Here, we present an “ambipolar” polymer gel with negative Seebeck coefficient and demonstrate that both the sign and the magnitude of the Seebeck coefficient can be controlled by tuning the composition of the polymer matrix. Pulsed field gradient (PFG) nuclear magnetic resonance (NMR) spectroscopy, Raman and infrared spectroscopy are used to investigate the motion and interaction of ions. Finally, we exploit the complementarity of “n-type” (negative αi) and “p-type” (positive αi) polymer gels to fabricate an ionic thermoelectric module by printing technology and demonstrate its temperature sensing function as an ionic thermopile.

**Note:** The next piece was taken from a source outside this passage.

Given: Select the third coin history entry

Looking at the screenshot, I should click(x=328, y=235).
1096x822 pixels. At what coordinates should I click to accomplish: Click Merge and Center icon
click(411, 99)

Thermoelectric characterization of pure ionic polymer gel

We chose the copolymer poly(vinylidene fluoride-co-hexafluoropropylene) (PVDF-HFP) as a solid, water-free polymer electrolyte matrix (Fig. 1a). PVDF-HFP is semicrystalline in its neat form and possesses two phases: one rich in PVDF crystallites, that provides the mechanical strength to the copolymer, and the other phase rich in HFP which is amorphous and can be swelled with various polar solvents acting as plasticizers23. As electrolyte, we used the ionic liquid (IL) 1-ethyl-3-methylimidazolium ([EMIM]) bis(trifluoro-methylsulfonyl)imide ([TFSI]). The ionic conducting polymer gel composed of [EMIM][TFSI] and the PVDF-HFP matrix is chemically and thermally stable up to ~300 °C24.

Fig. 1
figure 1

Composition and thermoelectric property of [EMIM][TFSI]/PVDF-HFP polymer gels. a Schematic illustration of the polymer gel composition. b Ionic conductivity (blue squares) and Seebeck coefficient (red dots) of the polymer gel for different weight ratio of [EMIM][TFSI] vs. polymer matrix PVDF-HFP (WIL/WPVDF-HFP). Bars represent mean ± s.d.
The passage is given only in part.